Desvendando a adolescência: sexualidade e autismo
Pesquisa com adolescentes autistas põe em foco o desenvolvimento sexual; confira os resultados
Diversas vezes, ao abordar o Transtorno do Espectro Autista (TEA), mencionamos apenas a infância e esquecemos que essas pessoas crescem -o que se justifica por conta da importância da conscientização para que o diagnóstico ocorra o mais precocemente possível.
Entretanto, mesmo que a maior parte dos diagnósticos sejam obtidos ainda na infância, o transtorno acompanha a pessoa durante toda a vida. Ou seja, há fatos da vida de jovens e adultos que devem ser debatidos.
Um dos principais assuntos da adolescência é o desenvolvimento da vida sexual. Como seria essa questão em relação aos autistas?
Estudo observou 14 autistas adolescentes oralizados de 15 a 17 anos
Em fevereiro de 2021, foi publicado um artigo científico que debate esse ponto, intitulado “Eu não sou um anjo azul: a sexualidade na perspectiva de adolescentes autistas”.
Produzido por pesquisadores da Unifor (Universidade de Fortaleza), o material é uma pesquisa de natureza qualitativa, realizada com pessoas autistas, no período entre setembro de 2017 e outubro de 2018. Os participantes foram recrutados por chamamento público em mídias sociais que congregam autistas e familiares.
Atenderam ao convite 14 autistas oralizados, entre 15 e 17 anos, sendo oito do gênero masculino, cinco do feminino e um participante que se identificou como gênero neutro. Foram realizadas entrevistas que abordaram as dificuldades enfrentadas pelos autistas na vivência da sua sexualidade e suas demandas no que se refere à educação sexual.

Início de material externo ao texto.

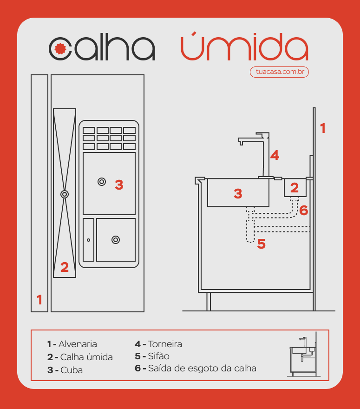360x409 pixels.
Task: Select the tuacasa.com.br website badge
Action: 279,72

Estereótipo em torno do ideal de “anjo azul” dificulta aos pais perceberem aspectos da sexualidade dos filhos
Embora pessoas autistas se desenvolvam física e sexualmente de acordo com os estágios típicos de desenvolvimento, existem singularidades que não devem ser ignoradas.
As experiências e as expressões da sexualidade de pessoas autistas são tão diversas quanto o espectro, demandando uma estrutura de apoio adaptável e que considere necessidades, desejos, dificuldades e comprometimentos.
“Nós somos pessoas, a gente tem desejo, a gente sente as coisas, mas é difícil para nossos pais entenderem, talvez até por que eles foram condicionados a nos olharem como anjos azuis”. Kalel, de 17 anos.
Adolescentes contestaram a falácia de que autistas são eternas crianças
O que os adolescentes discutiram?
A dificuldade de pais e professores em reconhecer autistas como pessoas sexuadas foi recorrente nos discursos. Para os informantes, essa resistência é fomentada pela introjeção de falsas crenças sobre o autismo. A falácia de que autistas são eternas crianças foi contestada por Elric, de16 anos.
Elric tem uma namorada que também é autista e, mesmo que tenha conquistado certa autonomia, a considera limitada: relata restrições para sair de casa sem suporte, dificuldades de adaptação escolar e distúrbio do processamento sensorial, que comprometem as atividades de vida diária.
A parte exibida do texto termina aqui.